The big picture: Roughly 42 million Americans rely on the Supplemental Nutrition Assistance Program (SNAP), and the Department of Agriculture has warned benefits will stop Nov. 1.
The coalition, led by the attorneys general and governors from 25 states and the District of Columbia, filed the lawsuit in Massachusetts, arguing that the administration is withholding up to $6 billion in emergency funds to sustain SNAP benefits.
What they're saying: "SNAP benefits help ensure that nearly a million Washingtonians — seniors, children, and people living with disabilities — have enough to eat every day," Washington Attorney General Nick Brown said in a news release yesterday.
"Trump is picking and choosing what gets funded and what doesn't during the shutdown."
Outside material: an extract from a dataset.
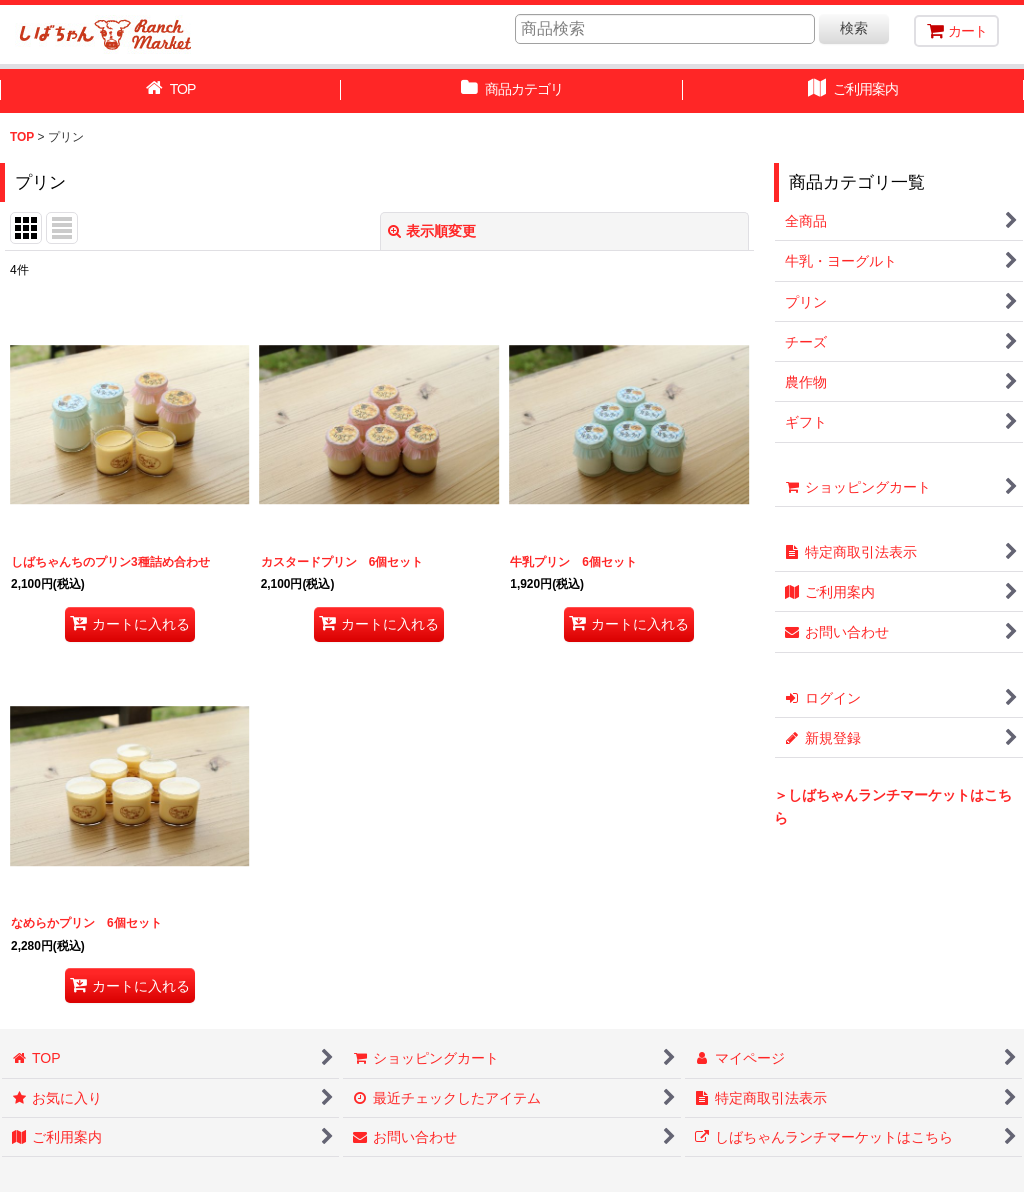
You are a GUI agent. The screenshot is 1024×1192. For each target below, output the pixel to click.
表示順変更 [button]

North Carolina Attorney General Jeff Jackson said if the USDA refuses to use the $6 billion emergency fund, it "would be the department effectively overriding Congress."
By the numbers: More than 900,000 Washington residents — including 300,000 children — receive SNAP benefits, state officials said.
The other side: "Democrats chose to shut down the government knowing full well that SNAP would soon run out of funds," a spokesperson for the federal Office of Management and Budget said.
"It doesn't have to be this way, and it's sad they are using the families who rely on it as pawns."